O wykorzystywaniu samych maszyn pisaliśmy z kolei już wielokrotnie na łamach „Wieści Rolniczych” – także niedawno, opisując wykorzystywanie robotów w rolnictwie. Bo autonomiczny ciągnik, roboty koszące czy roboty do siewu – nie są już niczym niezwykłym także na polskich polach.
CZYTAJ TAKŻE: Jak działa autonomiczny pielnik i opryskiwacz? [VIDEO]
Tymczasem ambitne plany konstruktorów największych marek zakładają jeszcze więcej innowacji w tej materii – z jeszcze większym wykorzystaniem potencjału AI. Tu także – jak przypominają eksperci – ogromnie ważna jest analiza obrazu – choćby w kontekście możliwych kolizji na polu.

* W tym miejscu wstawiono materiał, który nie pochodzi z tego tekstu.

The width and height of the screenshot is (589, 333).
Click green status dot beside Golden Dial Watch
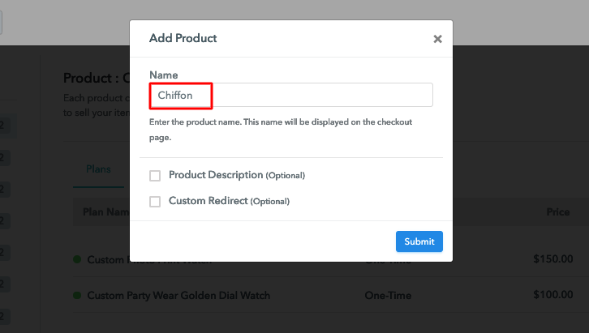[x=77, y=296]
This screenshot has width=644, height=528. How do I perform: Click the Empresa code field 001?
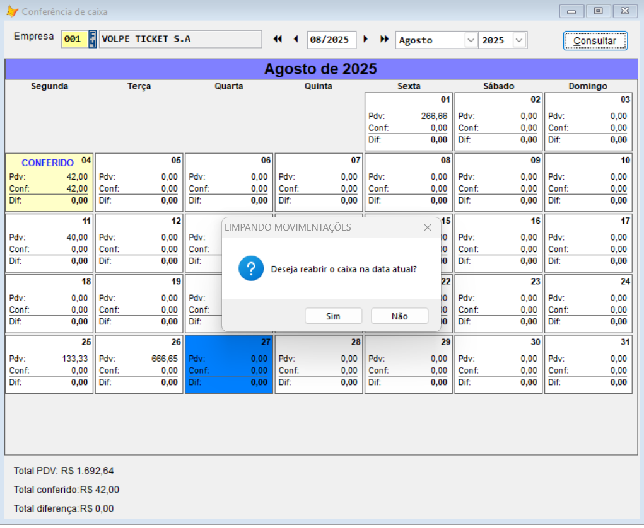click(x=73, y=39)
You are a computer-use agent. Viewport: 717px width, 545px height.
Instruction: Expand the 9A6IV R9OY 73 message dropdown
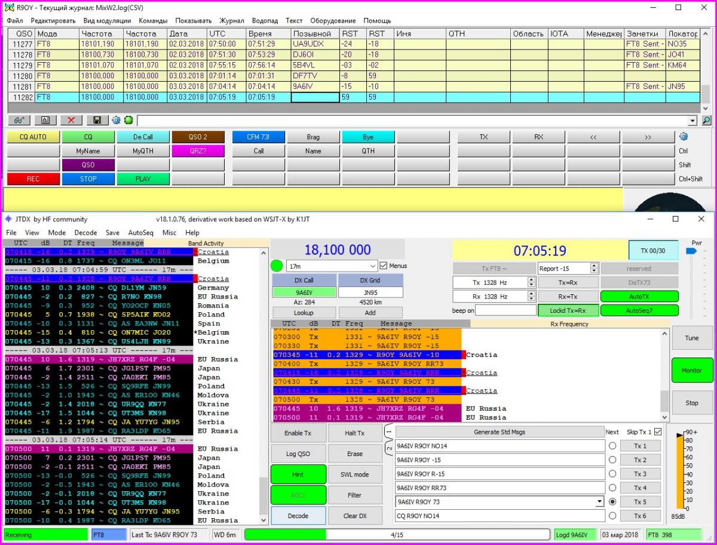tap(599, 502)
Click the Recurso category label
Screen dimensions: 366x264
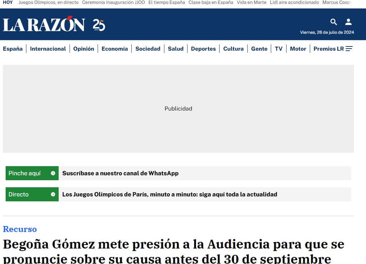(x=20, y=229)
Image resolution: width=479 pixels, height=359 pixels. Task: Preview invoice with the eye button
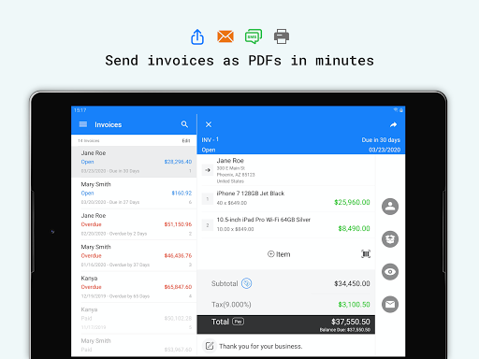point(390,272)
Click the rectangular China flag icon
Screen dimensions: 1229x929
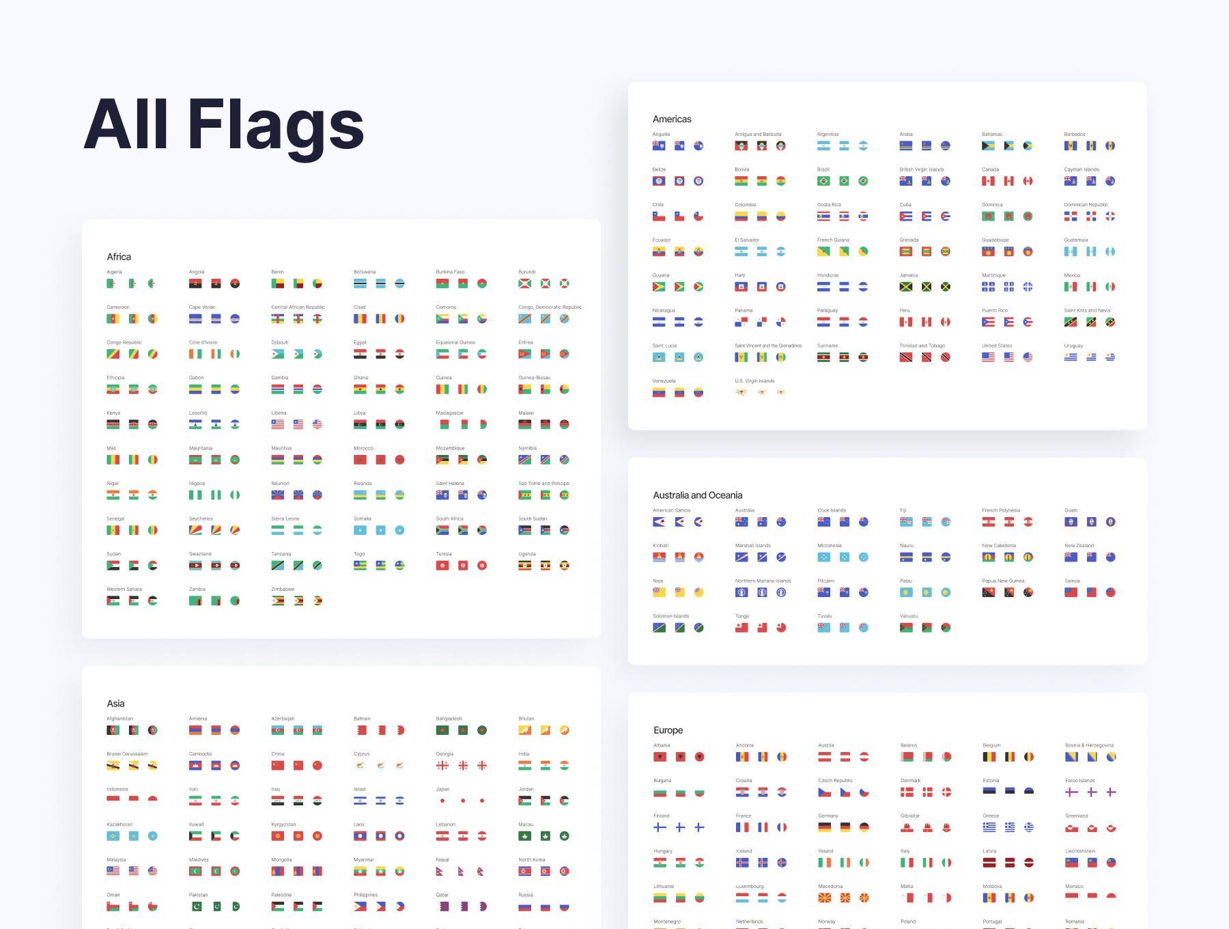point(278,766)
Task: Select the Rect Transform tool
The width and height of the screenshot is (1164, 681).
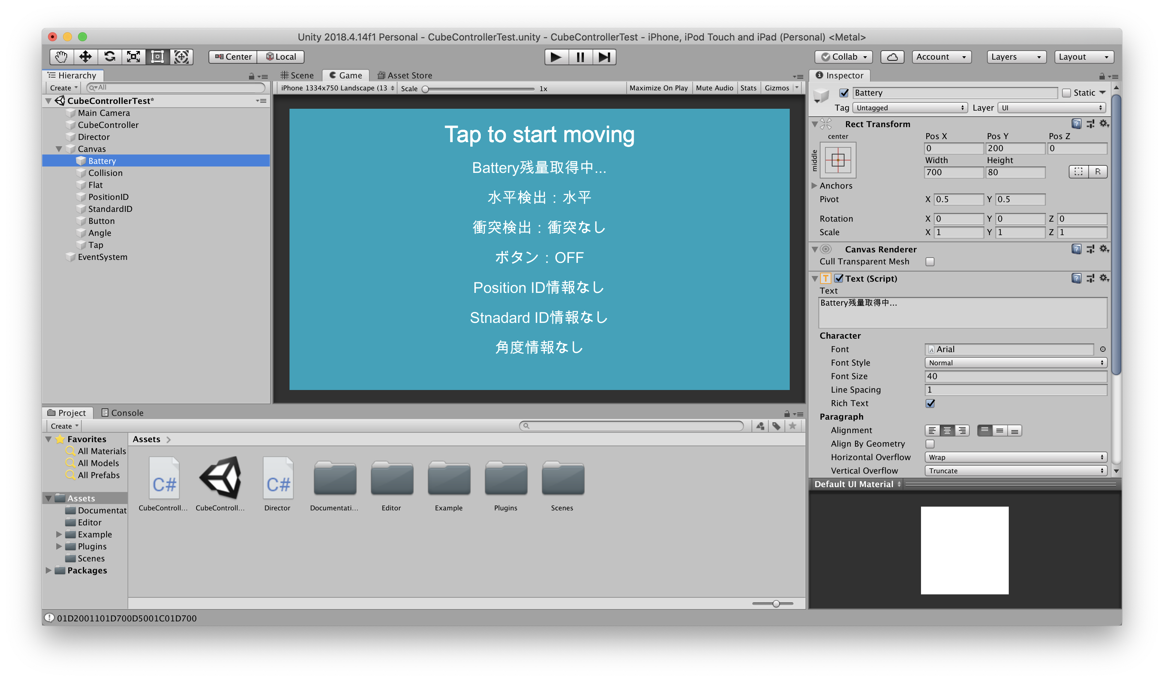Action: click(x=158, y=57)
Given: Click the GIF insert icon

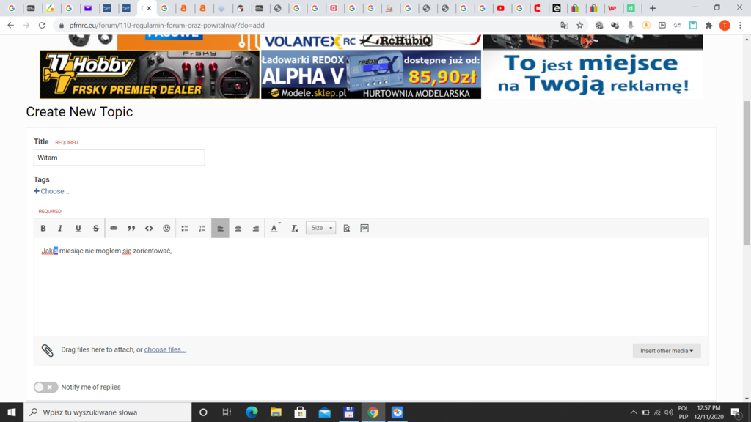Looking at the screenshot, I should [x=364, y=228].
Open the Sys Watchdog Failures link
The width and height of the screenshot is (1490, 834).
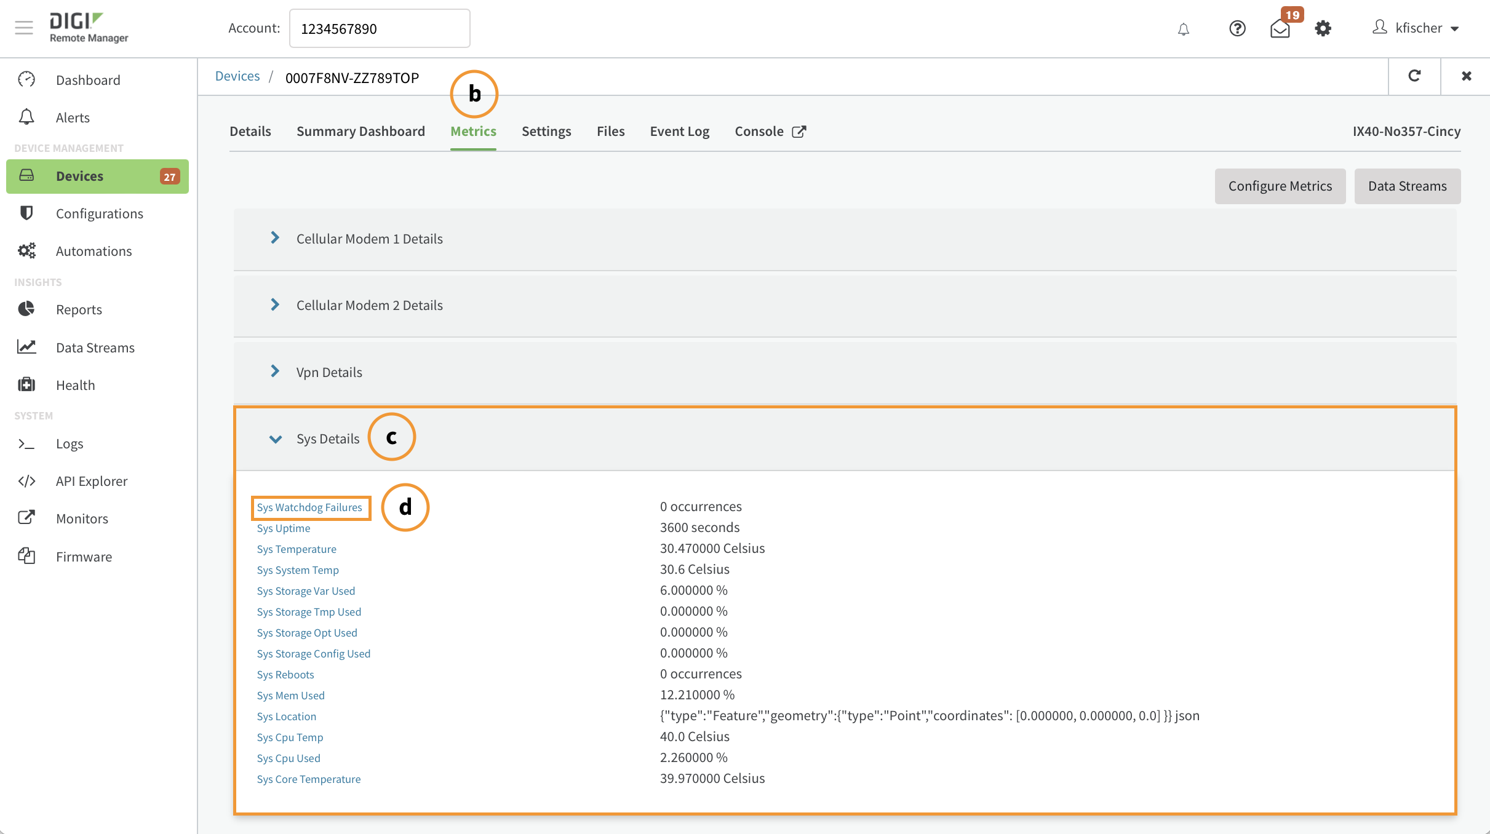[309, 507]
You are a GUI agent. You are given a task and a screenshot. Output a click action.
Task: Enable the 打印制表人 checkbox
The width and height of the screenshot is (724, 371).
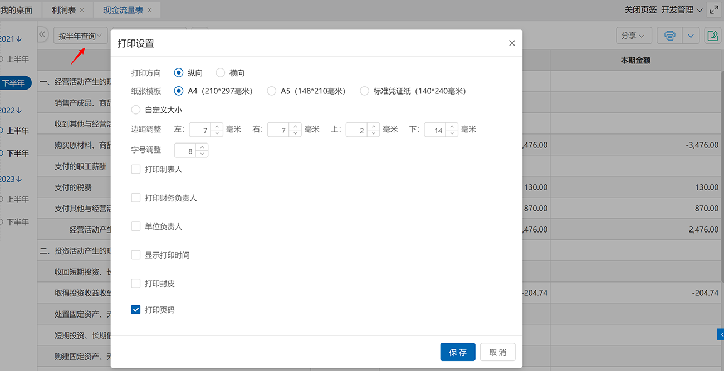(136, 169)
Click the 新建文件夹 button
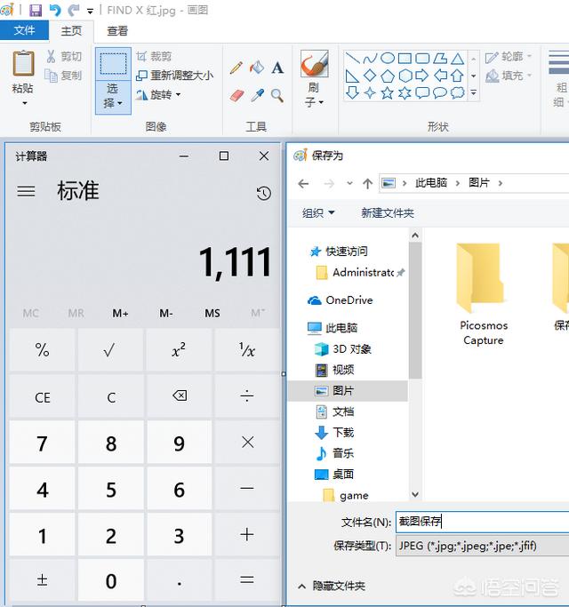This screenshot has width=569, height=607. (387, 213)
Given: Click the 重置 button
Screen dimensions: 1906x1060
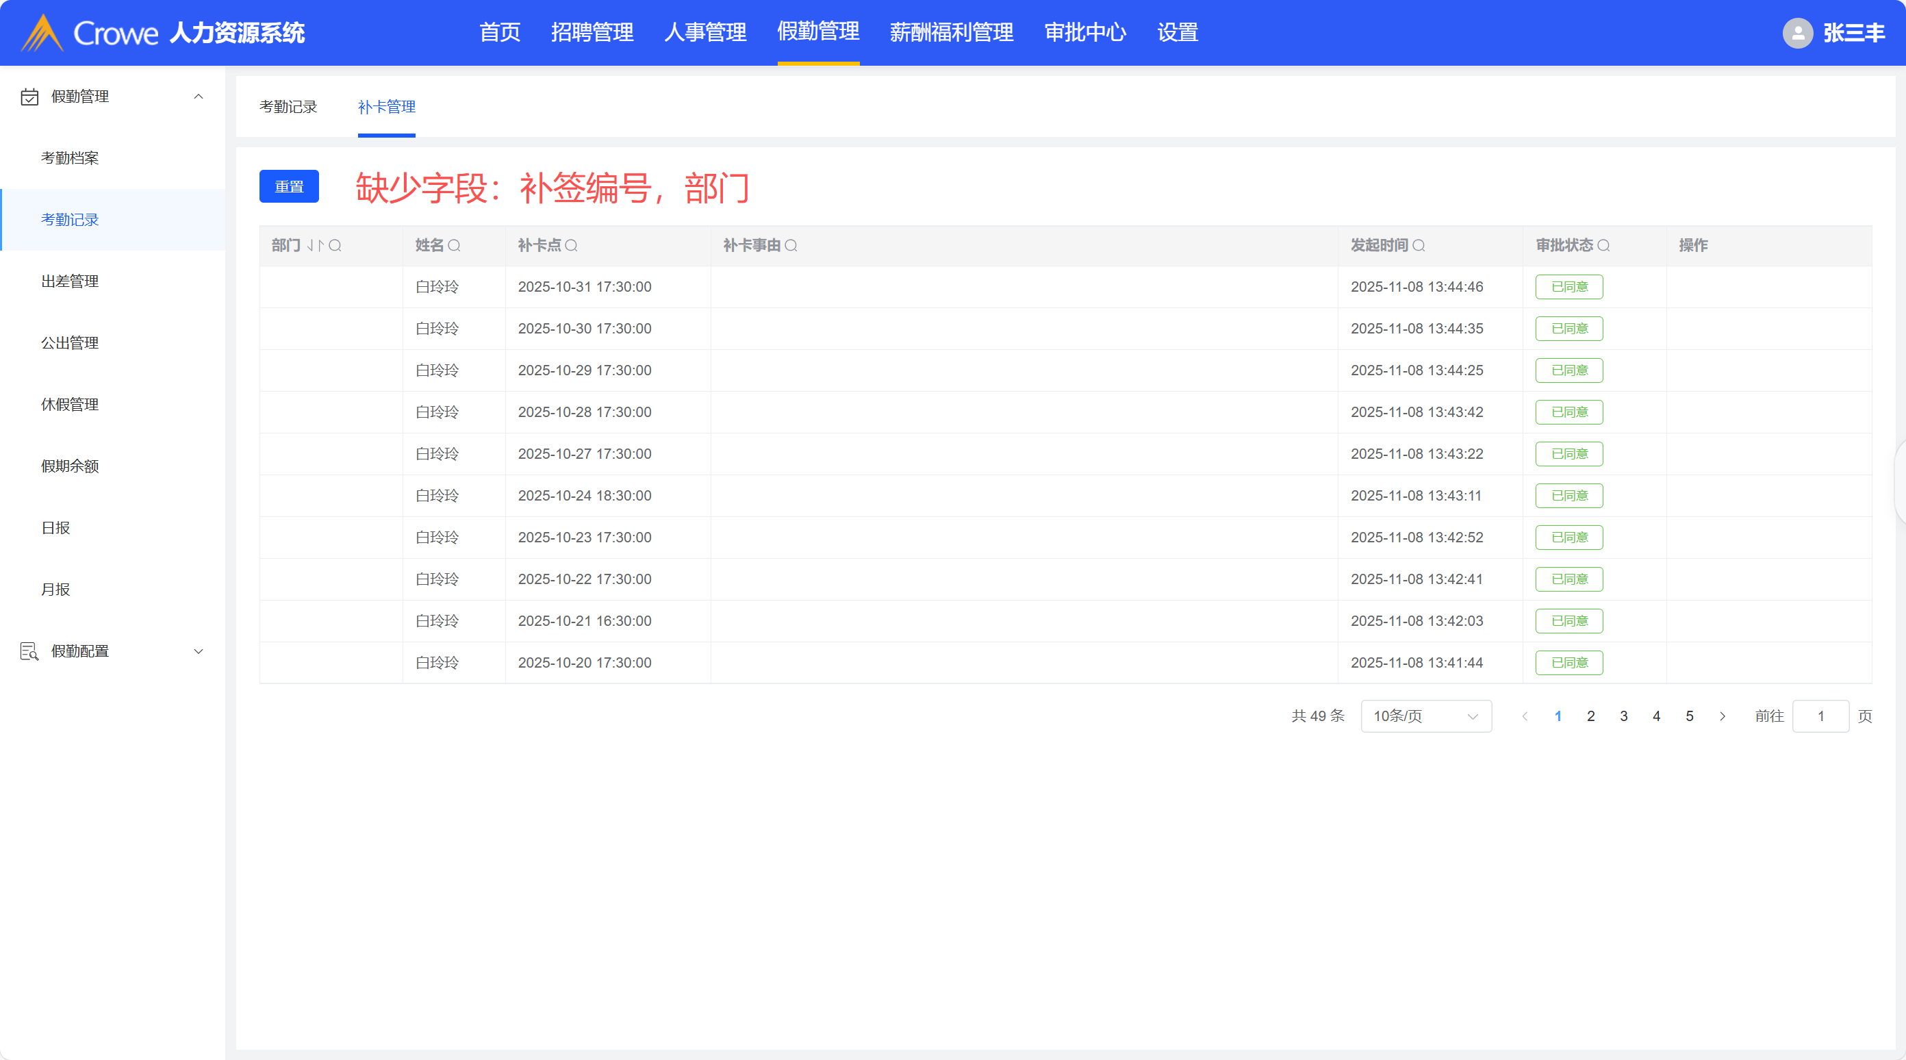Looking at the screenshot, I should (289, 187).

Sami konstruktorzy zaznaczają jednak, że autonomiczne roboty na polach – to po prostu kwestia czasu. I mowa tu o każdym aspekcie pracy. Jak pisaliśmy wcześniej, marki CLAAS, AgXeed i thermal DRONES połączyły już wcześniej siły w kwestii innowacyjnych technologii z wykorzystaniem zaawansowanych algorytmów.
- Trwają prace, by wdrożyć ją w autonomicznych ciągnikach, kombajnach i sieczkarniach bez kierowcy – wyliczali już wcześniej na naszych łamach przedstawiciele marki Claas.
„Czego ludzie potrzebują od technologii”?
Równolegle trwają także inne działania - jak np. te, które prowadzą od lat naukowcy z Australijskiego Centrum Robotyki. Tworzą oni autonomiczne roboty dla rolnictwa, które służą – jak np. SwagBot – do wypasania bydła.
Dzięki sztucznej inteligencji urządzenie jeździ po pastwisku, kontrolując stan krów i gleby. Jest swoistym "pasterzem" – zagania m.in. zwierzęta w odpowiednie rejony pola, gdy po analizach uzna, że tam trawa jest najlepsza.
- Chcę wprowadzić na farmę technologię, która sprawi, że rolnictwo stanie się o wiele bardziej zrównoważone, czystsze i zdrowsze – mówi o swoich badaniach wprost profesor Salah Sukkarieh z Australijskiego Centrum Robotyki, który wraz z zespołem z Wydziału Inżynierii Uniwersytetu w Sydney, stworzył nową generację SwagBota.
Jak przy tym podkreśla, rolnicy - niezależnie od tego, w jakiej części świata pracują - zmagają się na co dzień z podobnymi wyzwaniami. Nauka – i sztuczna inteligencja – ma im po prostu pomagać.
– Rolnicy walczą dziś m.in. o znalezienie pracowników, maksymalizację plonów przy jednoczesnej dbałości o ziemię, utrzymanie niskich kosztów i produkcję żywności na tyle taniej, aby zadowolić klientów. Technologia nie jest celem końcowym. Celem końcowym jest zrozumienie, czego ludzie potrzebują od technologii – zaznacza australijski profesor.